▶ Problem to solve
Rewrite every line of the records below as a numbered list, dropping any blank lines and omitting the pictures from your answer.

* START Records for the task *

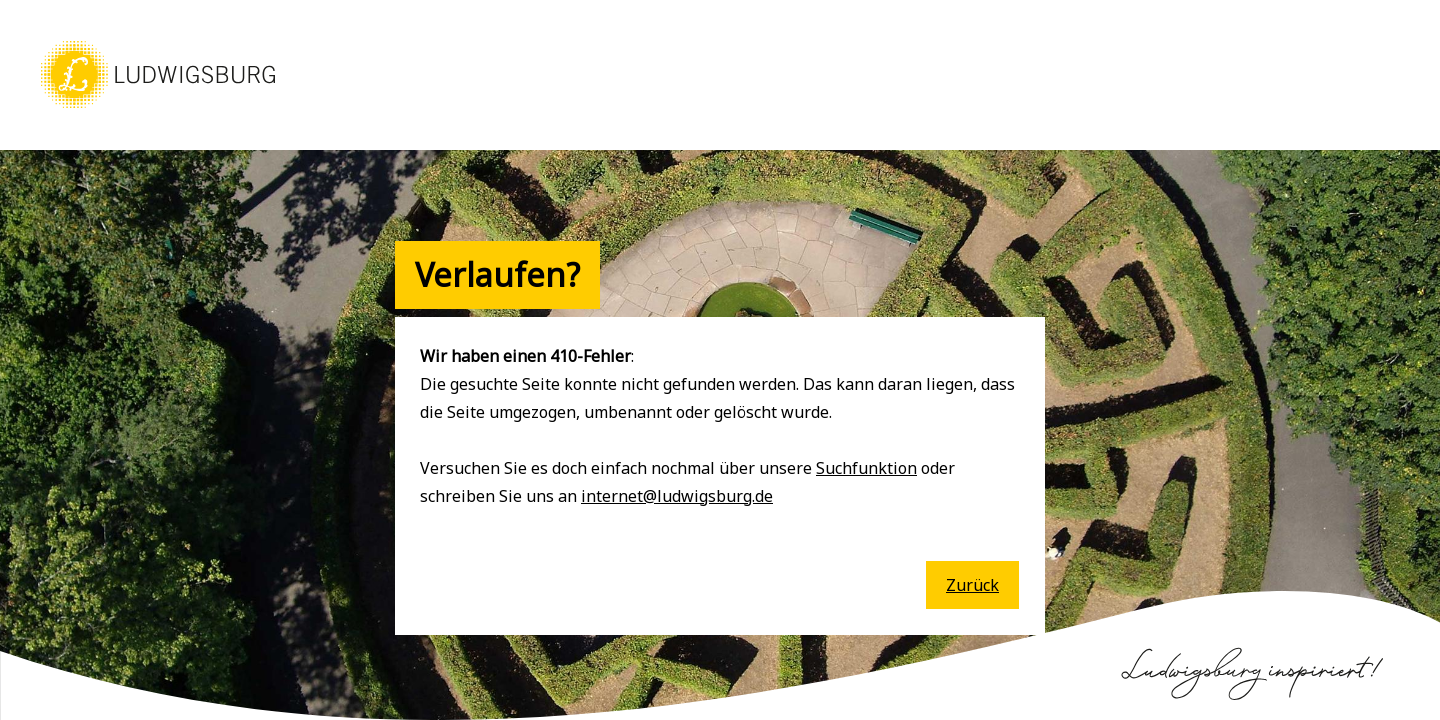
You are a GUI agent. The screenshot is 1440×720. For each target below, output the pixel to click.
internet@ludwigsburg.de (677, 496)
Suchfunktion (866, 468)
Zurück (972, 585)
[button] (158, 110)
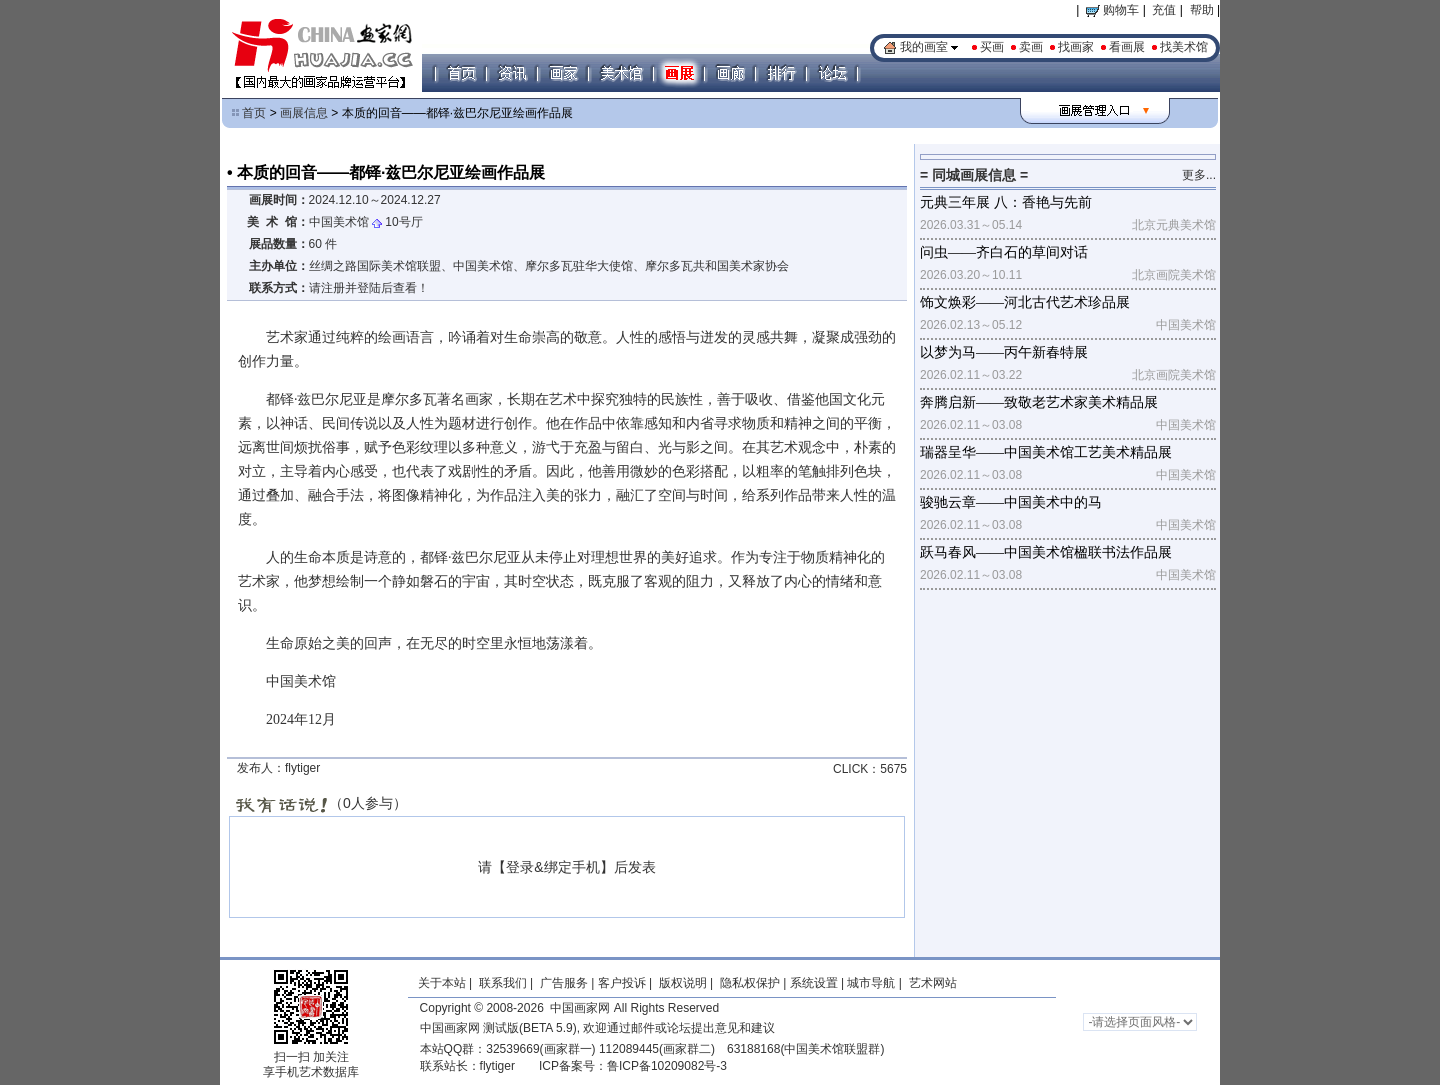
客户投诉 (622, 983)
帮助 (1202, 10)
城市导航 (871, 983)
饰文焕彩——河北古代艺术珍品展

* END Records for the task *

▶ Reply to the task
1. You are a GUI agent. The screenshot is 1440×720. For each target below, output the pixel to click.
2. internet@ludwigsburg.de (677, 496)
3. Suchfunktion (866, 468)
4. Zurück (972, 585)
5. [button] (158, 110)
6. 客户投诉 (622, 983)
7. 帮助 (1202, 10)
8. 城市导航 (871, 983)
9. 饰文焕彩——河北古代艺术珍品展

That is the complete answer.